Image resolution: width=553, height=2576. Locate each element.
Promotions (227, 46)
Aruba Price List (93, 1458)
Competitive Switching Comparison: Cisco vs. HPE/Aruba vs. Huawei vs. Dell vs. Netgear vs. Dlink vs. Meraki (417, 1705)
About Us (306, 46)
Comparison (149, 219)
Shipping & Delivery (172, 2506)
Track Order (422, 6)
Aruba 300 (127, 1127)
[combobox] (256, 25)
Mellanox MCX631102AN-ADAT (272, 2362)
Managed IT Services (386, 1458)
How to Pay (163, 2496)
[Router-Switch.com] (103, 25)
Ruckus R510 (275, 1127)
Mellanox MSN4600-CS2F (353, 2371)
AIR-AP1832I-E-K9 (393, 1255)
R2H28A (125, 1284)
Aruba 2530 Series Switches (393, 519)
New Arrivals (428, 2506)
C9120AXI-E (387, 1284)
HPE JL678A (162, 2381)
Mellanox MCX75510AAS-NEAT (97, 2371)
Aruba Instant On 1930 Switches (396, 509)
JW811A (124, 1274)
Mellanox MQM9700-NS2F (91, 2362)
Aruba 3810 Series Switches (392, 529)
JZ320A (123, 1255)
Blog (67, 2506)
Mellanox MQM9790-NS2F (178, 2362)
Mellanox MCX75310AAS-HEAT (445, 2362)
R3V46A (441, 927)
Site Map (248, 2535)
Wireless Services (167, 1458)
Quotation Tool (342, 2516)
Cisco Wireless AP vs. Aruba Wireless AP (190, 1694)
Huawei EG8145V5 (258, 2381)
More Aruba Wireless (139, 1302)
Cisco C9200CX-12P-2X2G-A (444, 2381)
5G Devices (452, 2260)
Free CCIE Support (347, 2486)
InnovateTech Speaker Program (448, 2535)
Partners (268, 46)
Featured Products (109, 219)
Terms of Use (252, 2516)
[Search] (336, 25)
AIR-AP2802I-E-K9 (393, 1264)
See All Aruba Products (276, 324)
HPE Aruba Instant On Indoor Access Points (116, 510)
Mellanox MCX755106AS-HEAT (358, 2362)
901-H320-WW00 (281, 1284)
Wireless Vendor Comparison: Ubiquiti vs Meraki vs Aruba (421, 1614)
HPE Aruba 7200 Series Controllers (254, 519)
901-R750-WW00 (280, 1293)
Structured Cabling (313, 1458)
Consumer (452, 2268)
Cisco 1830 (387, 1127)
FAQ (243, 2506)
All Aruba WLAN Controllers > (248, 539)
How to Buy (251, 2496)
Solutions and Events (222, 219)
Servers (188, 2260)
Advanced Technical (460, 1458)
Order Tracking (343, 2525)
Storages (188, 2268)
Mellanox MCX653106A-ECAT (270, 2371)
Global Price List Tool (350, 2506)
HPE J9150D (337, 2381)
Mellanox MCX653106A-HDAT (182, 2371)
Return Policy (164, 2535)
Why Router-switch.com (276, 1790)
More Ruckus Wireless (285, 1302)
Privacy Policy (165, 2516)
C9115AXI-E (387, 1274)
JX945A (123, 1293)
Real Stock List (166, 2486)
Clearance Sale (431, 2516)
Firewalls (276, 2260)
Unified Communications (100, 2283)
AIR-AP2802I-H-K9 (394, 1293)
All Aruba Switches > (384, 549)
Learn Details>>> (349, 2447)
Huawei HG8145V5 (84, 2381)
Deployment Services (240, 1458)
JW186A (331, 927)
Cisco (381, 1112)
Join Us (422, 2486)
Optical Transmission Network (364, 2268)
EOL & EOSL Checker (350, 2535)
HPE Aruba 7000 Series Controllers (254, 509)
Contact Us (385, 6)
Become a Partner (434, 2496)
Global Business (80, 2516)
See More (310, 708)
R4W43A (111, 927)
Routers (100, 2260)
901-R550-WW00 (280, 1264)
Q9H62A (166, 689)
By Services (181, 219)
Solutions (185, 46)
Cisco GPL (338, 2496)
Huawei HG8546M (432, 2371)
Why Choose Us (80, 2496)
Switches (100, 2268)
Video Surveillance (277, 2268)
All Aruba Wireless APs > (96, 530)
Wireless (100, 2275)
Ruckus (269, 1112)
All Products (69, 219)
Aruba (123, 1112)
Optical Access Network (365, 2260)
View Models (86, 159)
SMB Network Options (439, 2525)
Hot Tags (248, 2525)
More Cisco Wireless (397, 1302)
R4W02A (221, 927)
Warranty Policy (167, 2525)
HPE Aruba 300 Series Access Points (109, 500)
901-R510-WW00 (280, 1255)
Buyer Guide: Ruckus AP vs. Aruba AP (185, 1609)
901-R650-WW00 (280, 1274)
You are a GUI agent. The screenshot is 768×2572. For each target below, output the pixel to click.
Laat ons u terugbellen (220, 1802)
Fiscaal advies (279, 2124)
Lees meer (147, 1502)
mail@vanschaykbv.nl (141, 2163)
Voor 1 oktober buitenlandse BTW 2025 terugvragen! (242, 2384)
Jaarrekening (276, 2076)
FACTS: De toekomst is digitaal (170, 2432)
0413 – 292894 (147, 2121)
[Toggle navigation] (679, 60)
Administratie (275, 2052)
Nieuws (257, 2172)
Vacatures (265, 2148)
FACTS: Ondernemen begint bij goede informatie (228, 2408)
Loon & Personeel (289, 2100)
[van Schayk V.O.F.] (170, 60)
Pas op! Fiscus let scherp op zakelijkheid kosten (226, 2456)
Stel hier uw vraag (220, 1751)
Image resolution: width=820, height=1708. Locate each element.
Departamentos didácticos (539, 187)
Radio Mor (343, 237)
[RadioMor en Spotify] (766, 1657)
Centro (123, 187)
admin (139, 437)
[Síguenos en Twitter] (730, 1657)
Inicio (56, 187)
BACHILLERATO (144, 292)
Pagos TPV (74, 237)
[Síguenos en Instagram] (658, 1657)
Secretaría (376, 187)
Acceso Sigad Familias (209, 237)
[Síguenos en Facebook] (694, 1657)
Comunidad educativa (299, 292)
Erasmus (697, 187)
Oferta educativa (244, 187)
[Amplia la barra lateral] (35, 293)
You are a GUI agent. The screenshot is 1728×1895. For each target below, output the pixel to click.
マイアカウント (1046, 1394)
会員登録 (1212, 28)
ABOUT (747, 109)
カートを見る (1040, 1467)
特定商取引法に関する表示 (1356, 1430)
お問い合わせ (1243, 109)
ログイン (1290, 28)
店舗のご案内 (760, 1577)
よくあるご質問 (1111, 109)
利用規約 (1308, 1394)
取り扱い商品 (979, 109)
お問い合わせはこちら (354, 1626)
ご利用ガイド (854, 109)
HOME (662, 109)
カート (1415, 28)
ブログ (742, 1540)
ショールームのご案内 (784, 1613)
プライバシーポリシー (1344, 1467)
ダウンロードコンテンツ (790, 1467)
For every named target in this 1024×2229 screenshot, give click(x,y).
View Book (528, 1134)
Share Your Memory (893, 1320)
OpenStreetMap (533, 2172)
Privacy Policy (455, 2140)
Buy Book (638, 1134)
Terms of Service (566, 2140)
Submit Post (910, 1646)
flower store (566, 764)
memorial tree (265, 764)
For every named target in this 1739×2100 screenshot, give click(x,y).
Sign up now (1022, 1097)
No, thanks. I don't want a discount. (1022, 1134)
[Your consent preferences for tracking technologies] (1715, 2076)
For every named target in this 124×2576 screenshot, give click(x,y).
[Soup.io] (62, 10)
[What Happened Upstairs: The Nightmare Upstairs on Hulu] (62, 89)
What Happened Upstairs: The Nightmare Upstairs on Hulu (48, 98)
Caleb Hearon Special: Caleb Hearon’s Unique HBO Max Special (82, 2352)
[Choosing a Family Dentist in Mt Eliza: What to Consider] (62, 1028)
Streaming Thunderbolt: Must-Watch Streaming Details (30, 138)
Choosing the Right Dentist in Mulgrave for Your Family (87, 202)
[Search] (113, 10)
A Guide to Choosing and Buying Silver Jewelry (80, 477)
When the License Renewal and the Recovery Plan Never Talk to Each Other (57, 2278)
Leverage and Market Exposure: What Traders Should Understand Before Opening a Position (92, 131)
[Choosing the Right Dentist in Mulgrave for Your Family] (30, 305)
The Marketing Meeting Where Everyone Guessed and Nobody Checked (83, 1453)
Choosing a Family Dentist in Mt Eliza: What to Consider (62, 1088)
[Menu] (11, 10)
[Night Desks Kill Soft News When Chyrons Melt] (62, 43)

EXERCISE OBJECTIVE:
What lines in the listing contain "output"? Copy them all.

EXERCISE SOLUTION:
You are a GUI agent. The screenshot is 768×2572. For each target below, output the pixel to click.
You are a GUI agent. The screenshot is 1728×1895. For each target below, output the pixel to click.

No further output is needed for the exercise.